UX Research Flashcards
What presentation on UX research should consist of
- Why we needed this research
- Key findings
- Influence on design
What is saturated answer to research question
It means that new interviews will not give us any new information
What is a good qualitative research
When as a result we clearly understand what to do
Why do we need research?
To understand where we now and which plan do we need to build the better reality
Qualitative or quantitative to choose
Both. Quantitative on their own explain nothing and qualitative prove nothing
Specifics of qualitative and quantitative research
- Quantitative — all about numbers, answer to ‘What’
- Qualitative — pains, needs, reasons, insights/ answer to ‘Why’
Quantitative or Qualitative?
Quant — more respectful, numbers are easy to understand
Qual — more people-oriented, why better understand the reasons behind
Phrase about Quant and Qual
Quant research alone explains nothing, Qual research alone proves nothing
Which type of research is better for a designer?
Qualitative, because it’s more people-oriented and gives insights
Types of qual research
- Usability testing (can be also quant)
- In-depth interviews
- Observations
- Context interviews (while the user is using some interface)
- Focus-groups (not so good for designers)
- Diary testing (when we want analyse experience for the period, long-term usability)
- Workshops (participative design)
Who is SME
A subject-matter expert (SME) is a person who has accumulated great knowledge
Sources for qual study
- Users (real and potential)
- Not-users (used and quitted or didn’t come)
- SME (subject matter experts)
- Owner (product owner)
Triangulation
For:
- Credibility
- Complexity
- Depth
- Width
Triangulation examples
- Start with quant study (or google analytics), discover problems, build hypotheses
- Continue with qual, go deeper
- Then back to quant, to check/prove
- In-depth interview (calm and long), context interview (quicker and more hot), open survey (anonymous)
- Triangulate people (researchers) to avoid confirmation bias
The difference between research and study
Research is a discipline, study is a specific research for the specific project
Divergent and convergent thinking
Phases of this process are either diverging or converging. During a diverging phase, you try to open up as much as possible without limiting yourself, whereas a converging phase focuses on condensing and narrowing your findings or ideas.

YOUR INSTRUCTIONS
Transcribe the UX research flashcards in full, keeping every line and character unchanged.

[Source records]
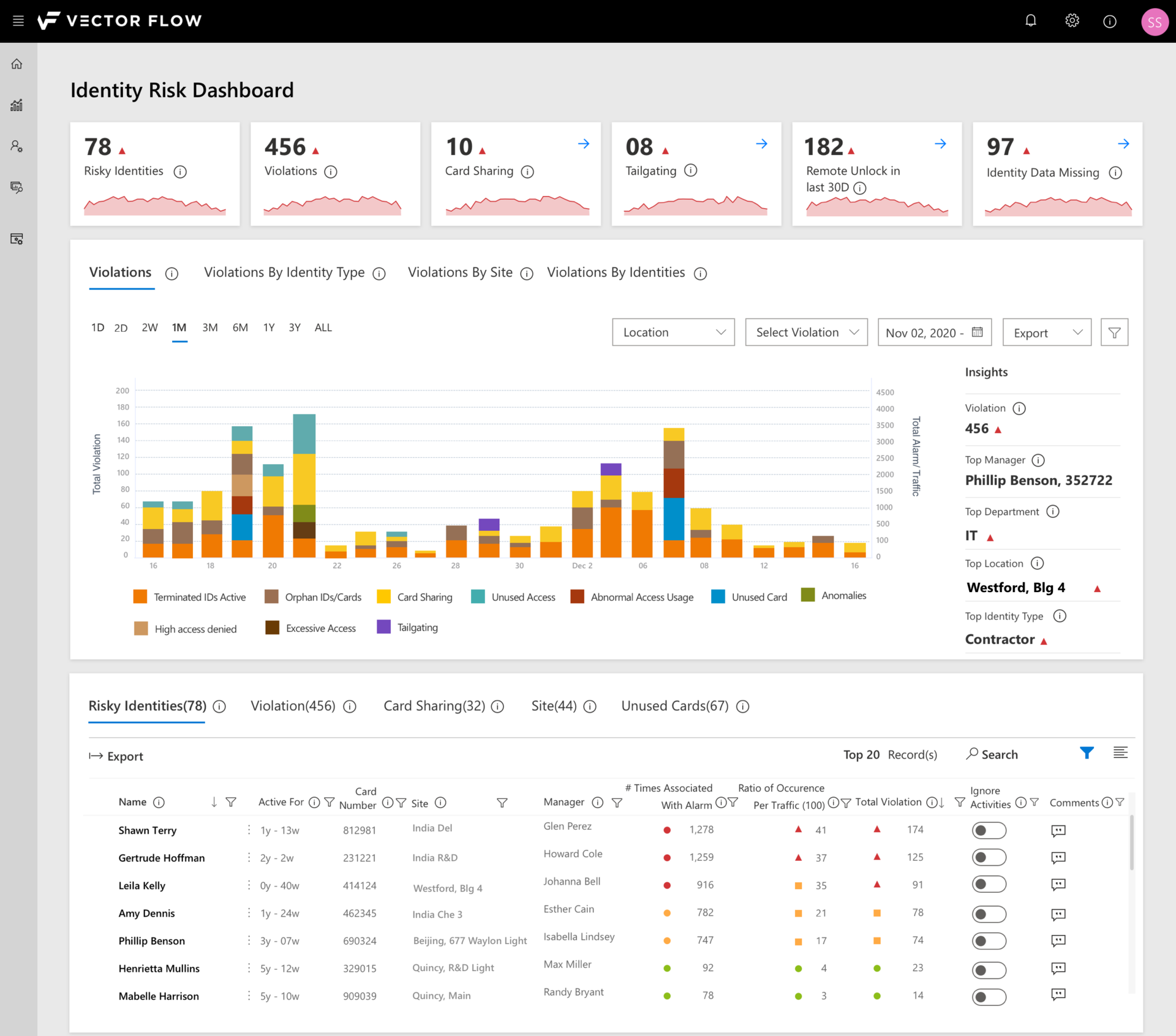Screen dimensions: 1176x1036
Task: Open comment icon for Shawn Terry
Action: click(1058, 830)
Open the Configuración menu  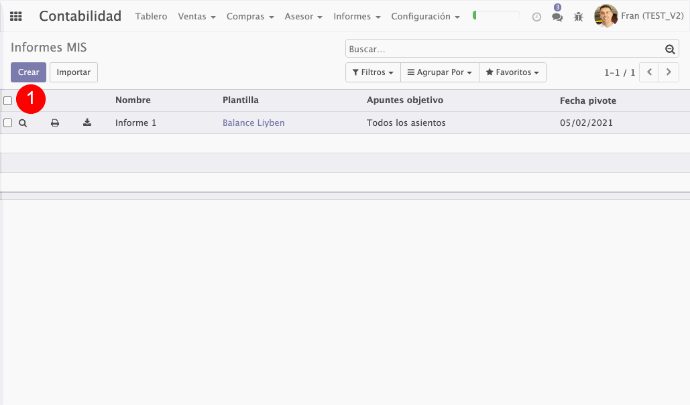pyautogui.click(x=425, y=17)
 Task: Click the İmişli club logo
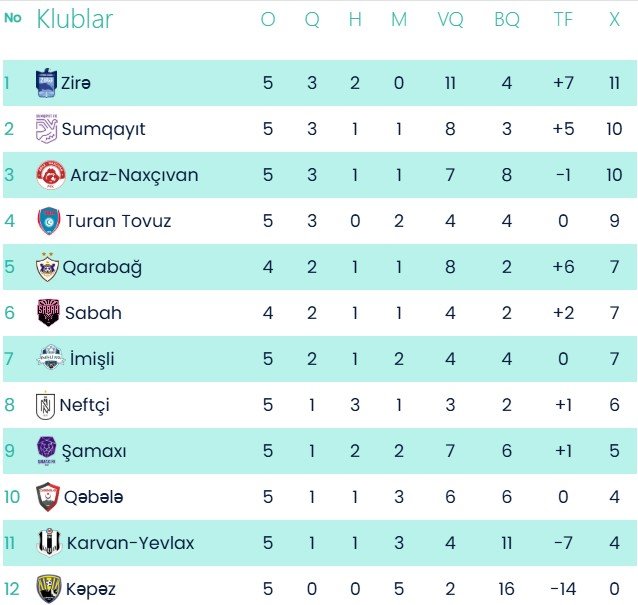click(50, 359)
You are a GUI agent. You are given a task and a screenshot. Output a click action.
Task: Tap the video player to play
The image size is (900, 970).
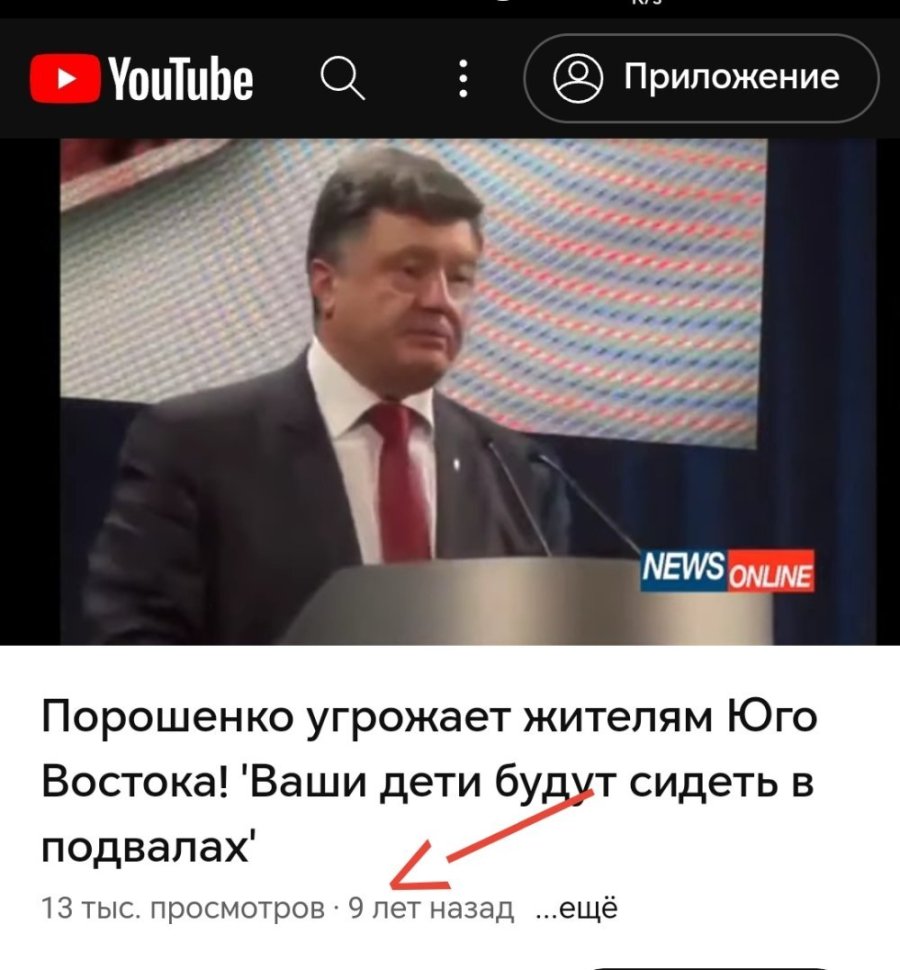click(x=450, y=392)
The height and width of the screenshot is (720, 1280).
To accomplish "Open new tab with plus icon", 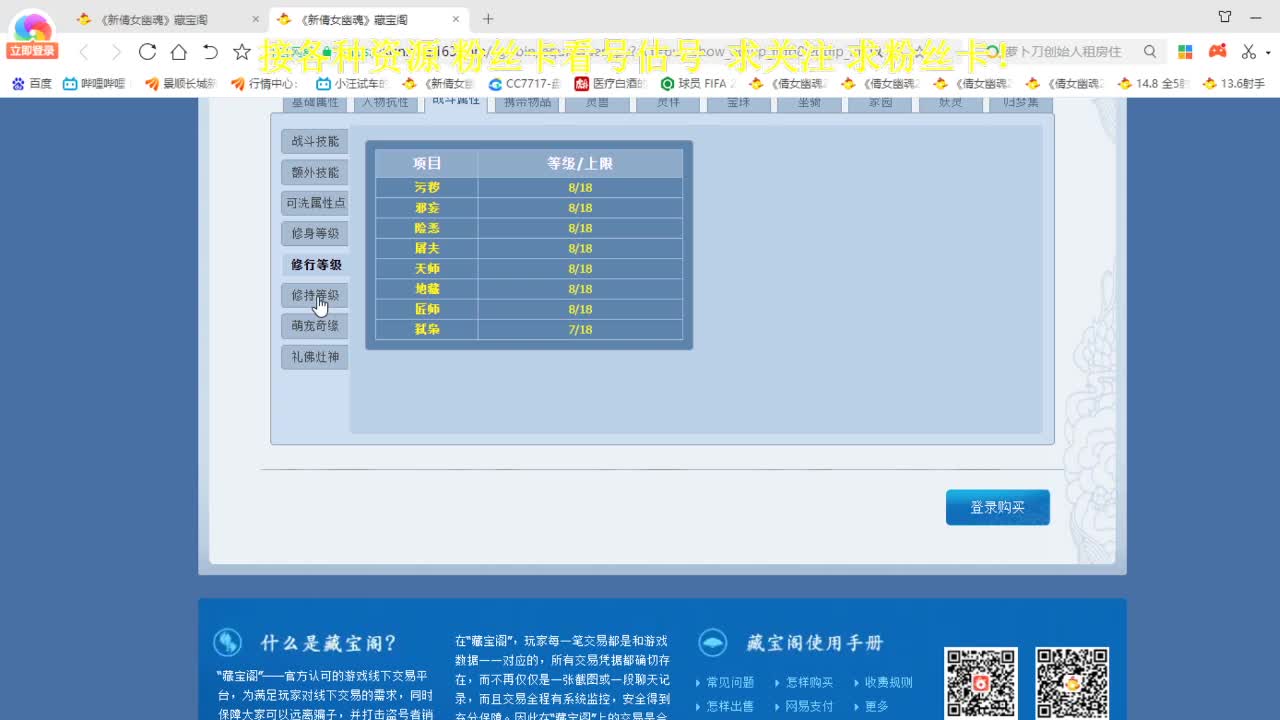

EXERCISE OUTPUT
UX Research Flashcards
What presentation on UX research should consist of
- Why we needed this research
- Key findings
- Influence on design
What is saturated answer to research question
It means that new interviews will not give us any new information
What is a good qualitative research
When as a result we clearly understand what to do
Why do we need research?
To understand where we now and which plan do we need to build the better reality
Qualitative or quantitative to choose
Both. Quantitative on their own explain nothing and qualitative prove nothing
Specifics of qualitative and quantitative research
- Quantitative — all about numbers, answer to ‘What’
- Qualitative — pains, needs, reasons, insights/ answer to ‘Why’
Quantitative or Qualitative?
Quant — more respectful, numbers are easy to understand
Qual — more people-oriented, why better understand the reasons behind
Phrase about Quant and Qual
Quant research alone explains nothing, Qual research alone proves nothing
Which type of research is better for a designer?
Qualitative, because it’s more people-oriented and gives insights
Types of qual research
- Usability testing (can be also quant)
- In-depth interviews
- Observations
- Context interviews (while the user is using some interface)
- Focus-groups (not so good for designers)
- Diary testing (when we want analyse experience for the period, long-term usability)
- Workshops (participative design)
Who is SME
A subject-matter expert (SME) is a person who has accumulated great knowledge
Sources for qual study
- Users (real and potential)
- Not-users (used and quitted or didn’t come)
- SME (subject matter experts)
- Owner (product owner)
Triangulation
For:
- Credibility
- Complexity
- Depth
- Width
Triangulation examples
- Start with quant study (or google analytics), discover problems, build hypotheses
- Continue with qual, go deeper
- Then back to quant, to check/prove
- In-depth interview (calm and long), context interview (quicker and more hot), open survey (anonymous)
- Triangulate people (researchers) to avoid confirmation bias
The difference between research and study
Research is a discipline, study is a specific research for the specific project
Divergent and convergent thinking
Phases of this process are either diverging or converging. During a diverging phase, you try to open up as much as possible without limiting yourself, whereas a converging phase focuses on condensing and narrowing your findings or ideas.